Selected excerpt:

Our study showed that GA-DM caused remarkable cell death in prostate cancer through multiple mechanisms including p53-dependent and p53-independent apoptotic events. We found that GA-DM-treated cells featured a typical morphology of apoptotic nuclei stained with Hoechst, in which chromatin was condensed and aggregated at the nuclear membrane. GA-DM treatment can also induce a time-dependent surge of active caspase 3, which was pronounced in PC-3 cells but relatively lower in LNCaP cells. Quantitative figures of apoptosis observed in flow cytometric analysis of annexin V/PI-stained preparations confirms that apoptosis is a minor contributor to cell execution by GA-DM. To investigate the potential mechanism by which GA-DM induced apoptosis of human prostate cancer cells, the effect of GA-DM on the expression of apoptosis-related proteins was examined. GA-DM treatment upregulated the expression of Bax and downregulated the expression of Bcl-2, and also increased the active forms of caspase-3 in PC-3 cells. These data suggest that the upregulation of proapoptotic protein Bax may break mitochondrial potential and cause eventual activation of effector caspases and induction of apoptosis of prostate cancer cells.

Analysis of Bcl-2 and Bax proteins following GA-DM treatment suggests that alteration of Bax/Bcl-2 ratios may in part contribute to mitochondrial dysfunction and cell death as reported in other models previously.4749 Interestingly, inhibition of autophagy promoted cell death by GA-DM, but calpain inhibition significantly block the cytotoxic effect of GA-DM in PC-3 cells, suggesting that GA-DM–induced cell death may be largely dependent on ER stress and calpain activation. In this scenario, the induction of ER stress by GA-DM is much more severe in that multiple cell death pathways such as autophagy and apoptosis are activated. However, GA-DM-mediated cell death may also occur following the loss of calcium homeostasis if ER calcium regulation was disrupted.

Data under study:
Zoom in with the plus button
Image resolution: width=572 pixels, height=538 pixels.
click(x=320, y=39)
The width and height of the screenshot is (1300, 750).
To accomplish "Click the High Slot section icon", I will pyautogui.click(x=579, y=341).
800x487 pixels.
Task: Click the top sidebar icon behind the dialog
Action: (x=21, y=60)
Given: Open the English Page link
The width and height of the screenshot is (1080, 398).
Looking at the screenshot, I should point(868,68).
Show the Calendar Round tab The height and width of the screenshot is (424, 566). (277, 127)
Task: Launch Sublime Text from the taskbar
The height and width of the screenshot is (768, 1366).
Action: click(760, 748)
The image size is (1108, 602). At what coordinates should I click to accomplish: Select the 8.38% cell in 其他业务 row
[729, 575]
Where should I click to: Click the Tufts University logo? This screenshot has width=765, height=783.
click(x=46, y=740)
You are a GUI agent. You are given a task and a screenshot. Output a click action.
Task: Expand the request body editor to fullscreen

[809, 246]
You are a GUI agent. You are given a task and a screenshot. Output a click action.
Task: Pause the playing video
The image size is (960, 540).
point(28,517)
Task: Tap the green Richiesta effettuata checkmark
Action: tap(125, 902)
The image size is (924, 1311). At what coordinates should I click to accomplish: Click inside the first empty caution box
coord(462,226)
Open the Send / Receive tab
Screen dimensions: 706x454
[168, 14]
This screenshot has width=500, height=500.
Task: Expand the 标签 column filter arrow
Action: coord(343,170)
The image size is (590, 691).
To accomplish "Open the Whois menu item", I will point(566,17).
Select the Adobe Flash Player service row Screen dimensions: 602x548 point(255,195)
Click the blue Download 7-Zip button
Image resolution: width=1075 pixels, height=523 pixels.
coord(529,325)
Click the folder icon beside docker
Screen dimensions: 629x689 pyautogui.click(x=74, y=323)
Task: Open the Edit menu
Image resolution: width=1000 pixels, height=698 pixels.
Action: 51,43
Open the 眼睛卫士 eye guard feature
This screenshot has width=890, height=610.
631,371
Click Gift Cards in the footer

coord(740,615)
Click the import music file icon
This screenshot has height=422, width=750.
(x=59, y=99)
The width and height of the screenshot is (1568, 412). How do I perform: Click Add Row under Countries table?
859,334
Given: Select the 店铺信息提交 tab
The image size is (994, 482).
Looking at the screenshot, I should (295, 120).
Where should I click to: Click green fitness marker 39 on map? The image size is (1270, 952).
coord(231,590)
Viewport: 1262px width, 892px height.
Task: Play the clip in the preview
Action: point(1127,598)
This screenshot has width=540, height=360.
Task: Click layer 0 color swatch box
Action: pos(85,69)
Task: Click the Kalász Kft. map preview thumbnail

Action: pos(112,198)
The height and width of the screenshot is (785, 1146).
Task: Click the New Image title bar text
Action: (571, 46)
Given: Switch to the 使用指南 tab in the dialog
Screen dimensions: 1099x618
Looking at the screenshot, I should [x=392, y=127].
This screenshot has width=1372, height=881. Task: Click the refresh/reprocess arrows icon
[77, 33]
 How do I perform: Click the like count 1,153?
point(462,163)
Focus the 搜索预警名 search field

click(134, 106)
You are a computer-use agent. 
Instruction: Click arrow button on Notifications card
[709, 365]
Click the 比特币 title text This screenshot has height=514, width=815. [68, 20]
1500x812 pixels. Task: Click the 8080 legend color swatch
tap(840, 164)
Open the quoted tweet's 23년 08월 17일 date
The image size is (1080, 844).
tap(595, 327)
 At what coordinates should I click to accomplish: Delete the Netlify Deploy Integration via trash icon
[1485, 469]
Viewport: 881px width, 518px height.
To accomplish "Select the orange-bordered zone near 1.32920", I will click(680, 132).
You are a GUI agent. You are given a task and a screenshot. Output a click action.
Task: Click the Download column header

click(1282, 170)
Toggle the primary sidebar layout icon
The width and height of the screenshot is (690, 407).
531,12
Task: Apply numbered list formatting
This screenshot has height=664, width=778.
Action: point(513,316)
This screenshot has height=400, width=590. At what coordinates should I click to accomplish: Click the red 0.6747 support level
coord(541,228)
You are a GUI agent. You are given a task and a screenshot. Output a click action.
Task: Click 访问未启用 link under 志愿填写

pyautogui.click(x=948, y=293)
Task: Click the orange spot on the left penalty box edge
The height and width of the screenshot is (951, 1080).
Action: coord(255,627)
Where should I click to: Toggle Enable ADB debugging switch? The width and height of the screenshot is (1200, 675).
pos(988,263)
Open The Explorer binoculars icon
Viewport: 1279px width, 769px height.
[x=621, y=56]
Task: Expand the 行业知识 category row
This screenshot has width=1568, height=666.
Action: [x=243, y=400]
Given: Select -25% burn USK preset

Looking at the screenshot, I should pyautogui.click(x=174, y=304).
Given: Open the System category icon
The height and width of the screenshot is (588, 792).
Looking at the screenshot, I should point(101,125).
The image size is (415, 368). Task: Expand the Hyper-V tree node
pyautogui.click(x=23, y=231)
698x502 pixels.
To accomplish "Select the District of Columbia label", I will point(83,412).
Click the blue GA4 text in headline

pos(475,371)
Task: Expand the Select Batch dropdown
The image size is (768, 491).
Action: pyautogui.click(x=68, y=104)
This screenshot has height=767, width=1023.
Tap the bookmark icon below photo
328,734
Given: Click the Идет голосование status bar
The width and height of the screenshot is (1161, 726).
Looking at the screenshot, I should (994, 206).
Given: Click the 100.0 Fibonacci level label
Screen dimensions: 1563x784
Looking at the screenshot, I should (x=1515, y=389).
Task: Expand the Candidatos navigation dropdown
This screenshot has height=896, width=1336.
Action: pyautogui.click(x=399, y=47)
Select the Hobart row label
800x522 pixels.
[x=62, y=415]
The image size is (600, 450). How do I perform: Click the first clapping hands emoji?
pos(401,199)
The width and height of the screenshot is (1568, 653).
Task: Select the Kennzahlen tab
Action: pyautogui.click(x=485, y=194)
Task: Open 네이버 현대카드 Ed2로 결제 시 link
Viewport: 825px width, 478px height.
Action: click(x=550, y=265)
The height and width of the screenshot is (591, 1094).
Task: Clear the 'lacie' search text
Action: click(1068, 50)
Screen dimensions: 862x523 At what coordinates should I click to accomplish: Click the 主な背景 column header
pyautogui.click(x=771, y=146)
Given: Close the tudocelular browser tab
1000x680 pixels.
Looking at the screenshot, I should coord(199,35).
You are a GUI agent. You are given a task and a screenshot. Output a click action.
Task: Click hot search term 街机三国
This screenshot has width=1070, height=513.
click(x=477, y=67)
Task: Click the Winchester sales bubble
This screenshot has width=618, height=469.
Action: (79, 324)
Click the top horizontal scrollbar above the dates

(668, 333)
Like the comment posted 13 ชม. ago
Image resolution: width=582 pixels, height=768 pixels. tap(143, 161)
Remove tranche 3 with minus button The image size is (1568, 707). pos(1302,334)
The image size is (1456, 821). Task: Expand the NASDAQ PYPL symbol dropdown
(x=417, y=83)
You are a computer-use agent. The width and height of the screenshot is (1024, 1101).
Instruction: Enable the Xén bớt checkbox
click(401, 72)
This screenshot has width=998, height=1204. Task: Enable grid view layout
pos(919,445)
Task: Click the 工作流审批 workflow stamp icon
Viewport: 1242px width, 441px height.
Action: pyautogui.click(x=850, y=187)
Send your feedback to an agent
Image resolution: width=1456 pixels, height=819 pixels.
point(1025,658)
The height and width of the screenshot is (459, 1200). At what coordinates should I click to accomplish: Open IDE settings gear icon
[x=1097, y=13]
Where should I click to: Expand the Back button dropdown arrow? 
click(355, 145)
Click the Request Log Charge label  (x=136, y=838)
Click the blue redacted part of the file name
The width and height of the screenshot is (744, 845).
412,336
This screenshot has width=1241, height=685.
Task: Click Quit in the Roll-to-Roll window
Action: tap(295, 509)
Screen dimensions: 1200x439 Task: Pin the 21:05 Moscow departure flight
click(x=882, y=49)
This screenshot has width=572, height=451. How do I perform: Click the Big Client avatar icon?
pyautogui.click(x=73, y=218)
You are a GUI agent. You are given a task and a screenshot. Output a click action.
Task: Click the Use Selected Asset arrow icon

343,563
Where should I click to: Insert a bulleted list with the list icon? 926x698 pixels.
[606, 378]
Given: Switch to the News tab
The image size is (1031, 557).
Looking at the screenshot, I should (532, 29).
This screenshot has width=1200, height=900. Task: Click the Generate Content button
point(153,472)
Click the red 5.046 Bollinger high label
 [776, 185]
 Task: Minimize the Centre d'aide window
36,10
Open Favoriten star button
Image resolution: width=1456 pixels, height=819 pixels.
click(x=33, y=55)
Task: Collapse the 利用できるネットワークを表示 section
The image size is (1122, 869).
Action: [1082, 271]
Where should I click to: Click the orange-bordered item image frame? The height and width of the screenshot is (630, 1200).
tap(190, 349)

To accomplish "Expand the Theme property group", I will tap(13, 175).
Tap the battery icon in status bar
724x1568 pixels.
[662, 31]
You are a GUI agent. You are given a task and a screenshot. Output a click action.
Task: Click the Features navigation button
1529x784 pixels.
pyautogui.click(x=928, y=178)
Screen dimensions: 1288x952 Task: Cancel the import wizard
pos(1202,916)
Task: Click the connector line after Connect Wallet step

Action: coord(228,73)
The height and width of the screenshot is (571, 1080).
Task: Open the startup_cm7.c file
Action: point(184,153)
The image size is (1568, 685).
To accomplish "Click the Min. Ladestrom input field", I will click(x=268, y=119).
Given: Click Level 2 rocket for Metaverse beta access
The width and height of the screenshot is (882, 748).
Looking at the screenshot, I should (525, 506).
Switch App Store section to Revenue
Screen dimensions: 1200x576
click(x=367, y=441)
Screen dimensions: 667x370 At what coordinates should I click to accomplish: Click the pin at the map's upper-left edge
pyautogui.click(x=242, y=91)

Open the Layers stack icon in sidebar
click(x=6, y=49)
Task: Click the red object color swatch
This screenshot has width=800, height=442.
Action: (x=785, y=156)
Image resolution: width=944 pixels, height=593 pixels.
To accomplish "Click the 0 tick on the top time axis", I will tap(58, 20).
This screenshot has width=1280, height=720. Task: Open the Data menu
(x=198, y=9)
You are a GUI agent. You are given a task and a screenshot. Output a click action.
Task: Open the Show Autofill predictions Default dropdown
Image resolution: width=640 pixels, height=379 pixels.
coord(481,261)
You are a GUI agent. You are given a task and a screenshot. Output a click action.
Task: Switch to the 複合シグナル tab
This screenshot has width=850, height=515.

Questions on the material:
(a) Transcribe the portion of the passage about GA-DM and prostate cancer cell death starting at "Analysis of Bcl-2" and ending at "regulation was disrupted.".
(b) State whether each statement agrees with the passage about GA-DM and prostate cancer cell death, answering yes or no and quoting the deciding words: (i) The surge of active caspase 3 was more pronounced in LNCaP cells than in PC-3 cells. (ii) GA-DM treatment downregulated the expression of Bcl-2. (iii) Inhibition of autophagy blocked cell death by GA-DM.
Rely solely on the passage about GA-DM and prostate cancer cell death.

Results by task:
(a)
Analysis of Bcl-2 and Bax proteins following GA-DM treatment suggests that alteration of Bax/Bcl-2 ratios may in part contribute to mitochondrial dysfunction and cell death as reported in other models previously.4749 Interestingly, inhibition of autophagy promoted cell death by GA-DM, but calpain inhibition significantly block the cytotoxic effect of GA-DM in PC-3 cells, suggesting that GA-DM–induced cell death may be largely dependent on ER stress and calpain activation. In this scenario, the induction of ER stress by GA-DM is much more severe in that multiple cell death pathways such as autophagy and apoptosis are activated. However, GA-DM-mediated cell death may also occur following the loss of calcium homeostasis if ER calcium regulation was disrupted.

(b)
(i) No: "which was pronounced in PC-3 cells but relatively lower in LNCaP cells"
(ii) Yes: "downregulated the expression of Bcl-2"
(iii) No: "inhibition of autophagy promoted cell death by GA-DM"